# Homework Help: A few Rotational Kinetic Energy Questions?

1. Jan 18, 2007

### paul9619

Hi there,

I am currently in the middle of studying for an exam in a few weeks time. I would appreciate it if someone could just have a quick look over the following details below and see if I am along the right lines.

1. A solid wheel of mass 15Kg is at the top of a slope 1in4. The slope is 1.5m high at the top. The radius of the wheel is 0.5m. There is no friction involved.

Firstly I have to find the speed of the wheel at the bottom of the slope!

I have used PE= mgh = 220.725J I then let this sum = the KE of 1/2mv^2 + 1/2Jw^2 (J being moment of Inertia) I then manipulated the forumla to find v at 4.43 m/s.

The next question asks that if the wheel did not roll on the way down would the speed be affected. I said yes and just took the KE Rotaional out of the question to find a different v.

Thirdly the question asked that if the slope was changed to 1in6 would the velocity be affected?? I answered no because the wheel would still be at the same height. Changing the slope would only chage the time it would take for the wheel to reach the bottom.

Am I along the right lines???

2. I have another question that asks how much power is required to drive a conveyor belt for the inital acceleration stage. The figures I have so far are as follows.

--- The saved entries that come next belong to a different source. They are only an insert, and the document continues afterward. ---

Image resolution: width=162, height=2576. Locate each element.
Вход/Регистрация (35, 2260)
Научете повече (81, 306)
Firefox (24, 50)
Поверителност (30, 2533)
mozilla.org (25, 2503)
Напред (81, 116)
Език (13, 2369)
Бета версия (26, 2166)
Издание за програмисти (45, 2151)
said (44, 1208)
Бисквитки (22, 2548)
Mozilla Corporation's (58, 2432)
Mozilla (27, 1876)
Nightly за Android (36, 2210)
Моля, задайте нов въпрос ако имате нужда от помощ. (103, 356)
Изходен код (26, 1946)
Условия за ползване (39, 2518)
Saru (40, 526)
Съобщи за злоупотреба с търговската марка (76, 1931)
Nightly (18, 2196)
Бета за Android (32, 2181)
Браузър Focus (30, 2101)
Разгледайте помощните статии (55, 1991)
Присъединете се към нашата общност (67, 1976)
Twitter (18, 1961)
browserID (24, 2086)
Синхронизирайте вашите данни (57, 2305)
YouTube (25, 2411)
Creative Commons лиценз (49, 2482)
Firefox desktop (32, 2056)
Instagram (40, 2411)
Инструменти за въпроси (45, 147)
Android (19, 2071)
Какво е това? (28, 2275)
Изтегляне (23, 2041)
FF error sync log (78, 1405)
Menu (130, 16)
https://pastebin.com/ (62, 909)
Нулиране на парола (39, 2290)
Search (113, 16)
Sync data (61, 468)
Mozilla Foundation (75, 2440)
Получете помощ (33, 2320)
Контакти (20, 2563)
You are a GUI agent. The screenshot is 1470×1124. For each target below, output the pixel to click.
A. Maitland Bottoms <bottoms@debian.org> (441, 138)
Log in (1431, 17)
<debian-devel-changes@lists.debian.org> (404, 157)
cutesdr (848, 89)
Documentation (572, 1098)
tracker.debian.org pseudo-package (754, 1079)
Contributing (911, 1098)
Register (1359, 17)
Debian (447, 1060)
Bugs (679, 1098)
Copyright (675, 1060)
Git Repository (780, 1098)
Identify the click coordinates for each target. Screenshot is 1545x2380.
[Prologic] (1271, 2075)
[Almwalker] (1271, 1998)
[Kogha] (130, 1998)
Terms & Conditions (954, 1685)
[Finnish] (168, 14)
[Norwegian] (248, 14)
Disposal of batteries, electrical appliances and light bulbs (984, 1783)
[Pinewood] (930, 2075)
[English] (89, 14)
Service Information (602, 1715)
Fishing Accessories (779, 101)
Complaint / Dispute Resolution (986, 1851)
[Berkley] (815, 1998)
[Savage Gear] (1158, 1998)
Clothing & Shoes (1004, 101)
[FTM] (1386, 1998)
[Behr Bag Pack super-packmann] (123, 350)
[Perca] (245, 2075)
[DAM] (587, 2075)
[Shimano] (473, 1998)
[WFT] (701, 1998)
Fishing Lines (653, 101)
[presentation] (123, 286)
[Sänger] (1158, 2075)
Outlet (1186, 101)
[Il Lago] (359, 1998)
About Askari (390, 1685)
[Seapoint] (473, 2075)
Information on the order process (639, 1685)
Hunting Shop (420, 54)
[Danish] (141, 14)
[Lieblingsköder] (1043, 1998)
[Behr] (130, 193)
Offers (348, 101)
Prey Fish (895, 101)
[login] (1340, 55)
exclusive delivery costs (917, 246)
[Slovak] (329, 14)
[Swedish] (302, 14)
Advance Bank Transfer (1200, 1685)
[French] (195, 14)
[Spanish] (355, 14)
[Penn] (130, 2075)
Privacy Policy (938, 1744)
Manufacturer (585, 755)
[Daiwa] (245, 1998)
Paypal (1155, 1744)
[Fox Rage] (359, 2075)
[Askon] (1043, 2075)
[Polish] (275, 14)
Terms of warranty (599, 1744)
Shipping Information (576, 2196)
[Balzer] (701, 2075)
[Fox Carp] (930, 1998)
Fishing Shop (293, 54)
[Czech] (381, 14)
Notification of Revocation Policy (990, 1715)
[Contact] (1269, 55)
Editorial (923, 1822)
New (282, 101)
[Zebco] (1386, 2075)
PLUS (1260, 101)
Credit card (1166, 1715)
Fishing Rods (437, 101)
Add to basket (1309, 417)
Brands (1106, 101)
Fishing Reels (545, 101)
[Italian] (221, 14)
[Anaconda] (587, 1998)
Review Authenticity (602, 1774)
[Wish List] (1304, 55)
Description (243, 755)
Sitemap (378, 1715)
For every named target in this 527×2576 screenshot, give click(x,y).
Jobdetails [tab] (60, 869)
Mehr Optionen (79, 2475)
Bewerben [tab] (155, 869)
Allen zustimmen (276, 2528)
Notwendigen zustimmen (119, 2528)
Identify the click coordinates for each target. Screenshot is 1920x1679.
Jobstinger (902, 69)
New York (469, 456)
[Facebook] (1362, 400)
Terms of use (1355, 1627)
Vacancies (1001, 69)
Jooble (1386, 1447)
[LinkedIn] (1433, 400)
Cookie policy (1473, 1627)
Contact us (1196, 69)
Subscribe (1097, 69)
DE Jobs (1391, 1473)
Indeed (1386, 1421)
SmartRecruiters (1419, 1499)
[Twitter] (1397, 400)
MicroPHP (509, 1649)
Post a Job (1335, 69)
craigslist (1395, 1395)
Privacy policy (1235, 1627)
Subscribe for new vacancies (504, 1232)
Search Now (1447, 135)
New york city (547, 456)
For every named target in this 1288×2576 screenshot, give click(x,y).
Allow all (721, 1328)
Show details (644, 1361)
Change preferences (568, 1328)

w= 6 rads/s, Pheta = 9 Rads. The initial angular acceleration is 2 rads/s. The wheel has a diameter of 0.4meters and a mass of 50kg. The belt has no mass.

Firstly I worked out KE rotational to give me 18 Joules.

Then am I right in saying that the torque is = J x angular rotation (J being Moment of Inertia). that gave me 2Newton Meters.

I then used Power = Torque x speed (I used (2Pi x w) for speed) that gave me 75.398 watts.

Am I along the right lines????

Any guidance much appreciated

2. Jan 18, 2007

### AlephZero

1. You say "there is no friction involved" but then you say the wheel rolls. The only reason it will roll is because of friction between the wheel and the slope.

You assumed the friction was large enough to make it roll without any slipping.

Apart from that, your method for finding the speed when it rolls and when it slides are OK (but I didn't check your arithmetic). You are right, the angle of the slope doesn't affect the final speed.

2. Check the units. The initial angular acceleration can't be 2 rad/s because that is an angular velocity not accleration. It could be 2 rad/s^2.

Torque = J x angular acceleration (I'm not sure what you meant by "angular rotation"). Your answer of "2 Newton meters" seems wrong, the angular accel is 2 rad/s^2 (probably) but I don't think the wheel has J = 1.

Power = torque x angular velocity (again I'm not sure what you meant by "speed"). The angular velocities and accelerations in the question are given in rad/s and rad/s^2, so the factor of 2 pi shouldn't be in your equation.